**PROMPT:** From the post below about the male midwife, copy out the passage between "Friday, July 08, 2005" and "feeling anything but.", inclusive, switching "hospital" to "clinic" wherever it occurs.

Friday, July 08, 2005

A Male "Midwife?"

A couple of days ago I came across a Swiss news story on the country's first male "midwife." The article documented the apprehensions of some of the staff and patients of the hospital, with the bulk of the concern centering in, shockingly, the fact that a man will midwife. For his part, the male attendant (I refuse to call him a midwife) sees himself as something of a trailblazer, a figure of courage and importance breaking down unnecessary barriers. He seemed to struggle to understand why women not married to him would have a difficult time with him being so intimately involved in the birthing process. Ignorance may be bliss for Mr. Male Attendant, but those he'll "assist" seem to feeling anything but.

This is what happens in a culture without absolutes, where the ingrained realities of life undergo surgery and emerge as social constructs. One can tear away those "constructs" as surely as one can tear away gauze covering a wound. When societies do so, things happen that are fundamentally out of order with those ingrained realities, those products of the conscience, and that naturally unnerve even those who scoff at absolutes. Culture is thus left with nothing to check decline save for uneasiness. How long does that last as a defense? Let's just say longevity need not hold its breath. When absolutes are tossed away, it's just a matter of time for the behaviors they once supported to topple. Male "midwifes." And I thought boys playing field hockey was off-kilter.

**DATA SECTION:**
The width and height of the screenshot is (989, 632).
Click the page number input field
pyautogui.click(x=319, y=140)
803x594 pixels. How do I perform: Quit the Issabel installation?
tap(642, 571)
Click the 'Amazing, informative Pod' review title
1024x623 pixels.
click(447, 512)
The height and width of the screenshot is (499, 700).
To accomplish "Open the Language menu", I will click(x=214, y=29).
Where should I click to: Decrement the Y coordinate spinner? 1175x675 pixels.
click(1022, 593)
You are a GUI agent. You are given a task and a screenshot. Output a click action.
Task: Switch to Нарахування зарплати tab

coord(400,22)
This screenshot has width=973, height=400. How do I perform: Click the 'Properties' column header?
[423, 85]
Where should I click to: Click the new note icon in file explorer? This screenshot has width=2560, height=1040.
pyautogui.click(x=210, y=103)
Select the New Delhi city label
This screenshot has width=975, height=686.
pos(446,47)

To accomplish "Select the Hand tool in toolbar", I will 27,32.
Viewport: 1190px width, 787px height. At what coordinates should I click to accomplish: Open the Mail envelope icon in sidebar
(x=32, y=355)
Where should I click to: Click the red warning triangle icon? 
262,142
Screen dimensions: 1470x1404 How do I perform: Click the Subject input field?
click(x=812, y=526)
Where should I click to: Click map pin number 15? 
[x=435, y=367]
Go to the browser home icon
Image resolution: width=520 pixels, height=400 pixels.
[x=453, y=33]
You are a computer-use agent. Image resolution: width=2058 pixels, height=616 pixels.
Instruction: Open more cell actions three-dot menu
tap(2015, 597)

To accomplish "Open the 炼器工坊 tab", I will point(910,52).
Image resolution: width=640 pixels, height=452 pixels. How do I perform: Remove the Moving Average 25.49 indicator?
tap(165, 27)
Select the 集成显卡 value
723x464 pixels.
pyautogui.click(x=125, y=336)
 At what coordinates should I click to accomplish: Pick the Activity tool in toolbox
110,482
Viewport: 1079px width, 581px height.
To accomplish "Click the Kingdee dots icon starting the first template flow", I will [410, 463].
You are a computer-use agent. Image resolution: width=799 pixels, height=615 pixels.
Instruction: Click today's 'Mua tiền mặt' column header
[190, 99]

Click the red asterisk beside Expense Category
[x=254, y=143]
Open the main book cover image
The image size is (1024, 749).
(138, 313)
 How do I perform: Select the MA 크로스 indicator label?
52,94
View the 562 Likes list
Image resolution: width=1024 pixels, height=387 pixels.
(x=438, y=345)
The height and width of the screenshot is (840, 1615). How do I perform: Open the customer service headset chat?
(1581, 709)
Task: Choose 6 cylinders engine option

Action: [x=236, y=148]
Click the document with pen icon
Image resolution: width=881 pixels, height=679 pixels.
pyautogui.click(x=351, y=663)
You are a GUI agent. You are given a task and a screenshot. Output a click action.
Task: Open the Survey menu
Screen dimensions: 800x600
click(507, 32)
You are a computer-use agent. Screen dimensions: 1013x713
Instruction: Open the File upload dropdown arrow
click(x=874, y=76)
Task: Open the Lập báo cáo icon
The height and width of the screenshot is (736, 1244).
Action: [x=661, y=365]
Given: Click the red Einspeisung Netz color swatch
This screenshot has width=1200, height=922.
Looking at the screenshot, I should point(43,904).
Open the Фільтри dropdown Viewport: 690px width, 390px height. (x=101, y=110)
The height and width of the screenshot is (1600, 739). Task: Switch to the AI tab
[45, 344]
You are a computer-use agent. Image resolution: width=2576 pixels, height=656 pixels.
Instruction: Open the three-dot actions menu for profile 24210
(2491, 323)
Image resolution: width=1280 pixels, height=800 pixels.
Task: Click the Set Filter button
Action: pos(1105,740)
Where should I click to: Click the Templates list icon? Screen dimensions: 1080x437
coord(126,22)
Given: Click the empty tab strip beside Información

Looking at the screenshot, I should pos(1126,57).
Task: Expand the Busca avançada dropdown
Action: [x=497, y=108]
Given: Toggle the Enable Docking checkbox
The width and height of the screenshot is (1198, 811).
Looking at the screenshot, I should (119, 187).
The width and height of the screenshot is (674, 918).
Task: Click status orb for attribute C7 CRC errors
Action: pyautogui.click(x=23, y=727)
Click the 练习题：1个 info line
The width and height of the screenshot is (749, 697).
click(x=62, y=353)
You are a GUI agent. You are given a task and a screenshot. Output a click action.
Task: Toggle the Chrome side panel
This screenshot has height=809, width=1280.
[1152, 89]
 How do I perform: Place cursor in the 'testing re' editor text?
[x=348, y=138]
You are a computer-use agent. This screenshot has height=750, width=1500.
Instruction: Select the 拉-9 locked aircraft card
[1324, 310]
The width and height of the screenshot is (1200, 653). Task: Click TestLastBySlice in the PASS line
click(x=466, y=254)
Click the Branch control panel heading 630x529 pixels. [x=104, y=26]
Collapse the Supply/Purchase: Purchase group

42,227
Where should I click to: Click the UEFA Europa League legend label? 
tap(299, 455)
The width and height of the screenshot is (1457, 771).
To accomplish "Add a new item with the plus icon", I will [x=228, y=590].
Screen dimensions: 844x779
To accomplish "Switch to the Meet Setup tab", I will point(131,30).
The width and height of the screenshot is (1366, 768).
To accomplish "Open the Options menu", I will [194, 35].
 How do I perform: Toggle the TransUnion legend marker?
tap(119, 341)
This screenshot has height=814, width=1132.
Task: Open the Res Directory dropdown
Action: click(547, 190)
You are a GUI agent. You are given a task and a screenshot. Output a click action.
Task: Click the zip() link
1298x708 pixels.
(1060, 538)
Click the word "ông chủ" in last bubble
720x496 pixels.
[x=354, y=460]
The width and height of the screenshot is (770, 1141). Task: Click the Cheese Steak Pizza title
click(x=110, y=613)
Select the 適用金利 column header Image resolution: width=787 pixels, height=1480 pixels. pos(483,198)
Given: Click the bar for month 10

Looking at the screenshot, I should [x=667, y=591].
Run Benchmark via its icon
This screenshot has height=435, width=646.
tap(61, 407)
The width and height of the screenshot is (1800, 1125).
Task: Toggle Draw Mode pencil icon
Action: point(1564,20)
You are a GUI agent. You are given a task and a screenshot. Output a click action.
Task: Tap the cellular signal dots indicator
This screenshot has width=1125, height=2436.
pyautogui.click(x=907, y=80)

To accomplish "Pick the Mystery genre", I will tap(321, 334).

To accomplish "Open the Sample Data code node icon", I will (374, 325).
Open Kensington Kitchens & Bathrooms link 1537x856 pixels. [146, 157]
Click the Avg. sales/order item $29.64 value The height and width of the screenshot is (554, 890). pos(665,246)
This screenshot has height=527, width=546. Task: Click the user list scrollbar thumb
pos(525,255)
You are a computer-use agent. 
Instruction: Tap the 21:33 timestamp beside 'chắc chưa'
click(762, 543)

**TASK SOLUTION:**
Friday, July 08, 2005

A Male "Midwife?"

A couple of days ago I came across a Swiss news story on the country's first male "midwife." The article documented the apprehensions of some of the staff and patients of the clinic, with the bulk of the concern centering in, shockingly, the fact that a man will midwife. For his part, the male attendant (I refuse to call him a midwife) sees himself as something of a trailblazer, a figure of courage and importance breaking down unnecessary barriers. He seemed to struggle to understand why women not married to him would have a difficult time with him being so intimately involved in the birthing process. Ignorance may be bliss for Mr. Male Attendant, but those he'll "assist" seem to feeling anything but.